Skip to main content

Tips on How to Keep Going From 101-year-old runner Ida Keeling


​Right before she ran the 100-meter mixed masters race at the Penn Relays on April 30, Ida Keeling made up her mind. At 100 years old, she was going to hang up her sneakers for good. "I decided I wasn't going to run any more after the race," she says.

But the decision didn't stick. Keeling holds several track-and-field records. At the Penn Relays she set a new 100-meter mark for centenarians (1:17.33). "I felt like a giant," says Keeling, who stands 4'6". "When I got home, I said, 'I'm going back out there so I can break my record.'"

That's the thing about Keeling, who turned 101 in May.
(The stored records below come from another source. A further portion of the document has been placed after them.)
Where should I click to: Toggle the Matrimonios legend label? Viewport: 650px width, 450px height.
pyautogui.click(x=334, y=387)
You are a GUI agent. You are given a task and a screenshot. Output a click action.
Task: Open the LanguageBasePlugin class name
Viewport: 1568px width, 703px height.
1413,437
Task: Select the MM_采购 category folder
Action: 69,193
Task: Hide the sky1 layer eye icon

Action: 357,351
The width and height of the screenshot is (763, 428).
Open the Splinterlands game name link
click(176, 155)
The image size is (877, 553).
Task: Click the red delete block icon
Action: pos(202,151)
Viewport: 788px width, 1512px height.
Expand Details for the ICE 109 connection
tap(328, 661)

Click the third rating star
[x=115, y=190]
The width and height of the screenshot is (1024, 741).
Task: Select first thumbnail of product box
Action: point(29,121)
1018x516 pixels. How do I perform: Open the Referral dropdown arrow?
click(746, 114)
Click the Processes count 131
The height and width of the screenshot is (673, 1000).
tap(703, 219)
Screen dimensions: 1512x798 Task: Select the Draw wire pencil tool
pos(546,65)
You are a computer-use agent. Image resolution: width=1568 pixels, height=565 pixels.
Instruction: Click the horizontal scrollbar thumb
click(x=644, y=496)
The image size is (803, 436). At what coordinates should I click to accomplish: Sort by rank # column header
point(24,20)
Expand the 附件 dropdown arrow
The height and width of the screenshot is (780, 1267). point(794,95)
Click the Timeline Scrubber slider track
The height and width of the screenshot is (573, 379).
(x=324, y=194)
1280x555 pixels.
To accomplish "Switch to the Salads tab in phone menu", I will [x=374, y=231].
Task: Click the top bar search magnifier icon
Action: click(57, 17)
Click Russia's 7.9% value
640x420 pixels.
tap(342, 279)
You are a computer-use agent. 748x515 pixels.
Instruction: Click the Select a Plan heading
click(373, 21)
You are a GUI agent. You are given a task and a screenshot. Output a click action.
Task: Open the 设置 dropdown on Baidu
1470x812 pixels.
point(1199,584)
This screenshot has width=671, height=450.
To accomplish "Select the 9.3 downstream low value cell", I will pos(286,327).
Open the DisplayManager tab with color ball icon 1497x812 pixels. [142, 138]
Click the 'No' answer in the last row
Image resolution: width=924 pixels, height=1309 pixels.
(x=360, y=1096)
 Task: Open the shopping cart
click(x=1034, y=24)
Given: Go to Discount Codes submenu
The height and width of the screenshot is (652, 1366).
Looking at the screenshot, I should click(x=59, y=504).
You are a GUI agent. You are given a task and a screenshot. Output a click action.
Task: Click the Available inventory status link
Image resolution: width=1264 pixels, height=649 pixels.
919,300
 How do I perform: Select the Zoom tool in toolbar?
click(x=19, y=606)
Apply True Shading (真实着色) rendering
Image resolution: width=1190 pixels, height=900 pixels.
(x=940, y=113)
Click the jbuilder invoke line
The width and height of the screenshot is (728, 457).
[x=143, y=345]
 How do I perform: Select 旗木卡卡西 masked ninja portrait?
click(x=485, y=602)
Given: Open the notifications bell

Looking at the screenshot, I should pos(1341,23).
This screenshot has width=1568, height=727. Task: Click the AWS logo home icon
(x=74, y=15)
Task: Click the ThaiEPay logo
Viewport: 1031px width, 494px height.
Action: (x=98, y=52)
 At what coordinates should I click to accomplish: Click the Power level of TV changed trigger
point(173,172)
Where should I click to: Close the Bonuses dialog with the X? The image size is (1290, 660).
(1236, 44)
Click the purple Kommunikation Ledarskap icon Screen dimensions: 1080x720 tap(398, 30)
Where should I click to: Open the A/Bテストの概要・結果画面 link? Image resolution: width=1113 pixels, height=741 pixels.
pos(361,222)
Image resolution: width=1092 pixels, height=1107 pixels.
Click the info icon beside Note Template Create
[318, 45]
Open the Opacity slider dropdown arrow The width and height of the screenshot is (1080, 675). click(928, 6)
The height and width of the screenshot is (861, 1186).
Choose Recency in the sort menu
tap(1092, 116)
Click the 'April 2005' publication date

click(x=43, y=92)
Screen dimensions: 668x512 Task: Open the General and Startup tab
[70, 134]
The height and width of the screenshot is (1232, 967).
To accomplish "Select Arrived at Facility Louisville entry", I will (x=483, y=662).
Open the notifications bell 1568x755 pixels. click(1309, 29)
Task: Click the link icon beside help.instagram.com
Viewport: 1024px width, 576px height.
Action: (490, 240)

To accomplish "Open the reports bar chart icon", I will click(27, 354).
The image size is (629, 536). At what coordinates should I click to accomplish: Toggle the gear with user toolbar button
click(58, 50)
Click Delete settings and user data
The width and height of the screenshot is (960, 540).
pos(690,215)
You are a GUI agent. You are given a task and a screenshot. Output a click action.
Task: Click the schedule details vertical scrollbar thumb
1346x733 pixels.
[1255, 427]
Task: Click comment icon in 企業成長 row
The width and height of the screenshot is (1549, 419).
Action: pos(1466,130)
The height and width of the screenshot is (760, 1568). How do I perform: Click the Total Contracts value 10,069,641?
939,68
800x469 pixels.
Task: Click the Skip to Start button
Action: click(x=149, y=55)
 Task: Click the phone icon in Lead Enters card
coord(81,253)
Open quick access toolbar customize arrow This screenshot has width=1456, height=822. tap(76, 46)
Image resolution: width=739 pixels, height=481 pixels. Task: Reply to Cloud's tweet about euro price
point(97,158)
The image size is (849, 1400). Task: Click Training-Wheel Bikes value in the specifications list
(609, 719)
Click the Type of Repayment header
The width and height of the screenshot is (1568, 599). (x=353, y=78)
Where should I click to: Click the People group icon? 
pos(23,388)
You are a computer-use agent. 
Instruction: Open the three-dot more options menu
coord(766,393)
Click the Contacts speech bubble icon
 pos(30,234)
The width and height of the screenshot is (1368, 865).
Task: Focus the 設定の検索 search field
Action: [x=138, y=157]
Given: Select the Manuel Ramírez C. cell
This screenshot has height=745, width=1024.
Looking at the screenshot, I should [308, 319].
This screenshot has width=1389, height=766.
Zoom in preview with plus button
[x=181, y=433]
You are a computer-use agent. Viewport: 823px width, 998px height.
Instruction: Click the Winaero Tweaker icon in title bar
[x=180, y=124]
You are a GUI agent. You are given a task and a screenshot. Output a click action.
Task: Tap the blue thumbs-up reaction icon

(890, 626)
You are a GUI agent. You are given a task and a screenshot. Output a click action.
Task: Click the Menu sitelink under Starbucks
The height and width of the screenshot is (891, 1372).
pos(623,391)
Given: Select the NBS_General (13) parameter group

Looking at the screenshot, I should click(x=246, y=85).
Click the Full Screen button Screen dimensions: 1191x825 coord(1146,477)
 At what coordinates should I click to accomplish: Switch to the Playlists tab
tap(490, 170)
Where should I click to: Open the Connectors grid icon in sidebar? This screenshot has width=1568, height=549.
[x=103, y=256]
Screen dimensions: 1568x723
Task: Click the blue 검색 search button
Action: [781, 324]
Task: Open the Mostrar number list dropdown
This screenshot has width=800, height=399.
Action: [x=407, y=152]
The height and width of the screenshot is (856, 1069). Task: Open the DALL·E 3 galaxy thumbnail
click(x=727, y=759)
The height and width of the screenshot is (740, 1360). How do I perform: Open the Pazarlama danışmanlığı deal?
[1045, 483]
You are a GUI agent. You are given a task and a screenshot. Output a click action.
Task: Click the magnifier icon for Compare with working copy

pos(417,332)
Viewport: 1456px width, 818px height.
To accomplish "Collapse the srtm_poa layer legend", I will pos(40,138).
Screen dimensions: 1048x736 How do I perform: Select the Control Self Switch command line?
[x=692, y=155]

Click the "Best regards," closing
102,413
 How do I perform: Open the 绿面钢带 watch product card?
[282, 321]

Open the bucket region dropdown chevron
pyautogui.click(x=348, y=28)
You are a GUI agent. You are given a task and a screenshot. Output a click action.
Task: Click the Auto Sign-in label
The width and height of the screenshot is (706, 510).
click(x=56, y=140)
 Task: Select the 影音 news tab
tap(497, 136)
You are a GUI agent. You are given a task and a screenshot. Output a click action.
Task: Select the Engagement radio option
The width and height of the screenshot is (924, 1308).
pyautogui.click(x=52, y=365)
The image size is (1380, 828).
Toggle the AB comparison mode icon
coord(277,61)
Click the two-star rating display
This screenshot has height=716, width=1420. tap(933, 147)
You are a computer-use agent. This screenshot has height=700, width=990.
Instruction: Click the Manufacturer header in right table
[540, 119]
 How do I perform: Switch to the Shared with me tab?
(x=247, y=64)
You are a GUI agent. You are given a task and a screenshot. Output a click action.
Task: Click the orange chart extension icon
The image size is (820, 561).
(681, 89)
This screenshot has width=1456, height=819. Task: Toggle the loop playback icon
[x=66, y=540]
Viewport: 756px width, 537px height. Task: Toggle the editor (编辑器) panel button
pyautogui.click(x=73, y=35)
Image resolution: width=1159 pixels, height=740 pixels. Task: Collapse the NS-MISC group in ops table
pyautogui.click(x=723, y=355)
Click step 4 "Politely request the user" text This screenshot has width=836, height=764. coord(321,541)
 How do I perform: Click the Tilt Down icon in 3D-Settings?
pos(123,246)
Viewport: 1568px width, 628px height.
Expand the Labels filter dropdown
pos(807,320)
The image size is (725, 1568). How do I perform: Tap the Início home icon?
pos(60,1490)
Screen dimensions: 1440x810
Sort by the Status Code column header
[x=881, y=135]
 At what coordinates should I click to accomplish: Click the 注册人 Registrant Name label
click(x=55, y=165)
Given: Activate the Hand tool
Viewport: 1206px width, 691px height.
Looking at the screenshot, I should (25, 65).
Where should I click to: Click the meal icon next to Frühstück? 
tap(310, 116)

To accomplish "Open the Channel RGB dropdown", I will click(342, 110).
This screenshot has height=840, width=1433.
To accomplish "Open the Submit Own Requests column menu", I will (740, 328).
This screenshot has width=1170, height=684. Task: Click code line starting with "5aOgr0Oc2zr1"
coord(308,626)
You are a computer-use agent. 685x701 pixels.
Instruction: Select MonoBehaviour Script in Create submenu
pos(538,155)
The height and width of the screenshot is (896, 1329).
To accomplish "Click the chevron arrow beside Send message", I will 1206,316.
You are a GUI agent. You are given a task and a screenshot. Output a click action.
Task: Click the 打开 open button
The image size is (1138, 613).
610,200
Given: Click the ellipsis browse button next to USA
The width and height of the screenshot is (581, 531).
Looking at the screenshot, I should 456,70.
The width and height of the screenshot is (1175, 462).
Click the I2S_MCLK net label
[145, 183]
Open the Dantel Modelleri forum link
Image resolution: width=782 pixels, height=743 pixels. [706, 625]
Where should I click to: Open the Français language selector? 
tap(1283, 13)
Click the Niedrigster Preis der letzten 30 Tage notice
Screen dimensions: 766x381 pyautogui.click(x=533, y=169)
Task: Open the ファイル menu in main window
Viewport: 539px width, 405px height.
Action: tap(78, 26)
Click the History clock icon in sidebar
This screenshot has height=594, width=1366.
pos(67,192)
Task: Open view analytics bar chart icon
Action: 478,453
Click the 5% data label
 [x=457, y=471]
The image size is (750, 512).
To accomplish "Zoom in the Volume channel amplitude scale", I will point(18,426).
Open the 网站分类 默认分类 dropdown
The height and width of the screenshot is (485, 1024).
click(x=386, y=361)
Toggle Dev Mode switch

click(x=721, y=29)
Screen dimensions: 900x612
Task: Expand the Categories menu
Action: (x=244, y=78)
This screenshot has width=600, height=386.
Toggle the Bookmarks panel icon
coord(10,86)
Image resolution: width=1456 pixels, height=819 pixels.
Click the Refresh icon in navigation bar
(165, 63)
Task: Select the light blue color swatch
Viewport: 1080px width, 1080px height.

She can't stop, and she won't stop.

After losing her two sons to suspected drug-related deaths within a two-year span when she was in her 60s, Keeling had a hard time coping. "I was down in the dumps. I felt like I was in a hole that I couldn't get out of," she recalls.

Keeling's daughter, Shelley, a decorated track-and field athlete, asked her mother to join her on a "mini-run" in Brooklyn, New York. The run was far from mini, though. It was five kilometers, or about three miles. "Later, I found out that it was a 5K! I didn't know what a 5K was!" she says.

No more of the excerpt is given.